§ What you are asked to do
Reproduce the material verbatim, from its first line through the line that contains "This screenshot has height=303, width=320.", with both ends included.
[Data shown — start]
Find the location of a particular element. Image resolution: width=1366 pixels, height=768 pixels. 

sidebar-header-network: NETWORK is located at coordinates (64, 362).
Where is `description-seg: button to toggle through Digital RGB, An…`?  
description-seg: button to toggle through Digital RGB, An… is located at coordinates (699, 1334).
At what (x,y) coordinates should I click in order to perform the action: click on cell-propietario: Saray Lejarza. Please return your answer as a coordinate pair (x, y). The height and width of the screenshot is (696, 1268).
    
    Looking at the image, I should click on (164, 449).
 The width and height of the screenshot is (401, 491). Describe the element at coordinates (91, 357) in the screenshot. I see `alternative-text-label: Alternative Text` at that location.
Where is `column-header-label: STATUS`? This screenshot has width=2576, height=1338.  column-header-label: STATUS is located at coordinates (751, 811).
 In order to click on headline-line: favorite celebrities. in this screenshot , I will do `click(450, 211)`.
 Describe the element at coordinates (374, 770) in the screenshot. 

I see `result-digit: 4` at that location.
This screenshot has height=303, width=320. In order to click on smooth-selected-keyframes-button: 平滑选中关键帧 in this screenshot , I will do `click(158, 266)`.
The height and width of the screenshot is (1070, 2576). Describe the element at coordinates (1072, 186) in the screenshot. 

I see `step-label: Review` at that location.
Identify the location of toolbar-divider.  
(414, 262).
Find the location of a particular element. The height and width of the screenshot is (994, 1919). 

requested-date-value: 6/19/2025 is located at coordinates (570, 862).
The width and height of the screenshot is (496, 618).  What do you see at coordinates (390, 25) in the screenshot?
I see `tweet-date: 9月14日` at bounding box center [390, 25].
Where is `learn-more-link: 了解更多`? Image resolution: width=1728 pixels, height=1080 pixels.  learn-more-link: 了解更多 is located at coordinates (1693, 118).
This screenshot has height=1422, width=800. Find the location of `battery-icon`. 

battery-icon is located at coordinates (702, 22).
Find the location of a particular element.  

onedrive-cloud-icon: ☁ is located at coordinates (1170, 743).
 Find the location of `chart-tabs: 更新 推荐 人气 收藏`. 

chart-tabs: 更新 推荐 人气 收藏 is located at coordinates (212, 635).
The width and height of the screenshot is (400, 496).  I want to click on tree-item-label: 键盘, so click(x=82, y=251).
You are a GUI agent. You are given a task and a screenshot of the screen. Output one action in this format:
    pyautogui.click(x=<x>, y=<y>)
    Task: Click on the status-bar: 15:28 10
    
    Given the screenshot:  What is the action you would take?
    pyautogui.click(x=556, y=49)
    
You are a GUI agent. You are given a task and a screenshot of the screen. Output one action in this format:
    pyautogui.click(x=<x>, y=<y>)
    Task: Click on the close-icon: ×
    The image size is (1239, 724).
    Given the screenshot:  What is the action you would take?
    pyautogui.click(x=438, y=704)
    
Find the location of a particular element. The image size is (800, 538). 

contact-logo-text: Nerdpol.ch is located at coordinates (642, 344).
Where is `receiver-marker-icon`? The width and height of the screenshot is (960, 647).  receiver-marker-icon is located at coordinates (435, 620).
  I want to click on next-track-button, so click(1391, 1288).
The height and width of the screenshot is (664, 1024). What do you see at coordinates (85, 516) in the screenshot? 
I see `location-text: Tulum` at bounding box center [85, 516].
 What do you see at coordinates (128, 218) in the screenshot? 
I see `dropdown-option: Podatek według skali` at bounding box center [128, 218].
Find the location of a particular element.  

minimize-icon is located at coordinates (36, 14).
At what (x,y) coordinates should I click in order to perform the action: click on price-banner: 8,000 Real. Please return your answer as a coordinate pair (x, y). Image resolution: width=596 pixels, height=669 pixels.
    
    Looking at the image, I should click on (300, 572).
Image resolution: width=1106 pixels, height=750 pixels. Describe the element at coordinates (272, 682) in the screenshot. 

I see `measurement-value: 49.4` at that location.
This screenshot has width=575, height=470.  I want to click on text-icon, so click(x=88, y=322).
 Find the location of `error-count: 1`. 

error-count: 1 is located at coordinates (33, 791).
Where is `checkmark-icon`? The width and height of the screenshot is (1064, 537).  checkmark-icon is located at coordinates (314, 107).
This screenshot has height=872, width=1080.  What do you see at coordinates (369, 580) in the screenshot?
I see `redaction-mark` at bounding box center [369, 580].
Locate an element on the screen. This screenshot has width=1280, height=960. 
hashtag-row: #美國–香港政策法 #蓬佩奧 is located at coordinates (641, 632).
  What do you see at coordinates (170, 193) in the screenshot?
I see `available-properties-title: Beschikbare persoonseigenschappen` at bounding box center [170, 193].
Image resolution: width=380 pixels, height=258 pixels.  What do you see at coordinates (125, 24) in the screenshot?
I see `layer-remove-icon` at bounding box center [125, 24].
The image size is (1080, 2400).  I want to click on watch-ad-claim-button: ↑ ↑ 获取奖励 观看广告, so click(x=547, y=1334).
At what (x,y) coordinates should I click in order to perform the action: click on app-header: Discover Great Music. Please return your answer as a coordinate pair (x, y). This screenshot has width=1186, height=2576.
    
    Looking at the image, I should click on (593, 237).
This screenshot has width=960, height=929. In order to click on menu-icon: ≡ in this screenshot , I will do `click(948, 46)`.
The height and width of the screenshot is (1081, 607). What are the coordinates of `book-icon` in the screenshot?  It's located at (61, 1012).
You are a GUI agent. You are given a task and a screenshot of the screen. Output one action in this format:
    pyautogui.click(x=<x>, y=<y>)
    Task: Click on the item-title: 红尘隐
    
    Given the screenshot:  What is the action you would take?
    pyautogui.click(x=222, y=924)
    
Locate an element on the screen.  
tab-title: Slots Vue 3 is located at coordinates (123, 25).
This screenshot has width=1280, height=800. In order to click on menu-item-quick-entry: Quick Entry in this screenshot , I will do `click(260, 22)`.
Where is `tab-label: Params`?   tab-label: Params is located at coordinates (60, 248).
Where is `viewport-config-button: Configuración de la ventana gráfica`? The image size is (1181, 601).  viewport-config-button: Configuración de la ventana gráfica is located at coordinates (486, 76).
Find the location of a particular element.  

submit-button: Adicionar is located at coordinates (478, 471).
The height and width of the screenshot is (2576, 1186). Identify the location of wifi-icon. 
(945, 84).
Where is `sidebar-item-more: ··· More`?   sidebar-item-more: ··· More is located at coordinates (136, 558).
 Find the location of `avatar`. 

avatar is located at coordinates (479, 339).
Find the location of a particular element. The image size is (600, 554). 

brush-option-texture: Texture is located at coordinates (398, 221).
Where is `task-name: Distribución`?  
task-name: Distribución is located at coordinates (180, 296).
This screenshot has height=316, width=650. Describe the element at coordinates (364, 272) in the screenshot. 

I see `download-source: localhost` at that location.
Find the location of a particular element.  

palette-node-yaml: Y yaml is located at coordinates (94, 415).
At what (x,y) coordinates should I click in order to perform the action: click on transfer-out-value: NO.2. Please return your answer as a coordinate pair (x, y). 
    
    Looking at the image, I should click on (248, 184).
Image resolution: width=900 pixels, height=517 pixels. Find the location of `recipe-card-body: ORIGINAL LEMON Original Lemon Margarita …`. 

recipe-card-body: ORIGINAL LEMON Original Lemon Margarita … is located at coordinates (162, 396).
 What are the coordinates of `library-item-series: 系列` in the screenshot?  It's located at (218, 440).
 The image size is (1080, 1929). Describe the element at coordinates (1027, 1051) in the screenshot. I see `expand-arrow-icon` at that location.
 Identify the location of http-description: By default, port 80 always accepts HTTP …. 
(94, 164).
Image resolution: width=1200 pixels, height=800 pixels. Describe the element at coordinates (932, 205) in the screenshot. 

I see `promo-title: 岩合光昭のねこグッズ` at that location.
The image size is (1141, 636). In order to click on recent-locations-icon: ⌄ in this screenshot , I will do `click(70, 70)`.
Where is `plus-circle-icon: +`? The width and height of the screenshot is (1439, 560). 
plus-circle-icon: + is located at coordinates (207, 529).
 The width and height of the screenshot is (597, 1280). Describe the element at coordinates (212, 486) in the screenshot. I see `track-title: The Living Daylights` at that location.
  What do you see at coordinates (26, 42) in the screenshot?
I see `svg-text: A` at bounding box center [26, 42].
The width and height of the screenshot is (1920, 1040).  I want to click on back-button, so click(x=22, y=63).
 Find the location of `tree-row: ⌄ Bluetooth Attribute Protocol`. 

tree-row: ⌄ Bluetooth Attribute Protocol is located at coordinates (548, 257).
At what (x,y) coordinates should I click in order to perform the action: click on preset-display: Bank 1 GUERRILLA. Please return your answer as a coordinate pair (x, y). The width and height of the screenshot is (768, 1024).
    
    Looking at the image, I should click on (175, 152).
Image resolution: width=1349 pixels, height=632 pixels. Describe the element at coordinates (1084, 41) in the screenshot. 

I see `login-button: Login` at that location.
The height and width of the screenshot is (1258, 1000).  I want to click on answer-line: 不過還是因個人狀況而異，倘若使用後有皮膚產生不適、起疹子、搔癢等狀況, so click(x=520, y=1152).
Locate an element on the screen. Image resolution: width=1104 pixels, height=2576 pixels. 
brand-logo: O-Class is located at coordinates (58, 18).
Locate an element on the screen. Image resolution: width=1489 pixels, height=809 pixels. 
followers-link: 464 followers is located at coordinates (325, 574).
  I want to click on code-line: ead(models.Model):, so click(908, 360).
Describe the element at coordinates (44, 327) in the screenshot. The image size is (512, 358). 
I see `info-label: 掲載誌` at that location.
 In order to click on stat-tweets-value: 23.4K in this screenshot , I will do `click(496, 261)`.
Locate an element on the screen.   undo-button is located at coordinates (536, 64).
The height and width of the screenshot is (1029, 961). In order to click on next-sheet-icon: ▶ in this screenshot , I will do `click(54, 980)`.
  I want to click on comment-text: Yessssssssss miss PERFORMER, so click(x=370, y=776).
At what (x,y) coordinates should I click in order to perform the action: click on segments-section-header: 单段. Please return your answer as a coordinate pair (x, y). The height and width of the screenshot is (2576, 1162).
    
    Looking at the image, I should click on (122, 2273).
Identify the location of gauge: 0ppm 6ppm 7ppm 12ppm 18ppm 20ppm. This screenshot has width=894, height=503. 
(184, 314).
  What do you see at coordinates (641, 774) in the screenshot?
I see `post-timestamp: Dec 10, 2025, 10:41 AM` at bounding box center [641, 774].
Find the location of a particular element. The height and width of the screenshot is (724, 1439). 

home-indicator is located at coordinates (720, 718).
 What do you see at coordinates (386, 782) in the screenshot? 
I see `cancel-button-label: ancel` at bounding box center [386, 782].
[Data shown — finish]
§ Result of the task
Find the location of a particular element. Image resolution: width=1366 pixels, height=768 pixels. 

sidebar-header-network: NETWORK is located at coordinates (64, 362).
Where is `description-seg: button to toggle through Digital RGB, An…`?  
description-seg: button to toggle through Digital RGB, An… is located at coordinates (699, 1334).
At what (x,y) coordinates should I click in order to perform the action: click on cell-propietario: Saray Lejarza. Please return your answer as a coordinate pair (x, y). The height and width of the screenshot is (696, 1268).
    
    Looking at the image, I should click on (164, 449).
 The width and height of the screenshot is (401, 491). Describe the element at coordinates (91, 357) in the screenshot. I see `alternative-text-label: Alternative Text` at that location.
Where is `column-header-label: STATUS`? This screenshot has width=2576, height=1338.  column-header-label: STATUS is located at coordinates (751, 811).
 In order to click on headline-line: favorite celebrities. in this screenshot , I will do `click(450, 211)`.
 Describe the element at coordinates (374, 770) in the screenshot. 

I see `result-digit: 4` at that location.
This screenshot has height=303, width=320. In order to click on smooth-selected-keyframes-button: 平滑选中关键帧 in this screenshot , I will do `click(158, 266)`.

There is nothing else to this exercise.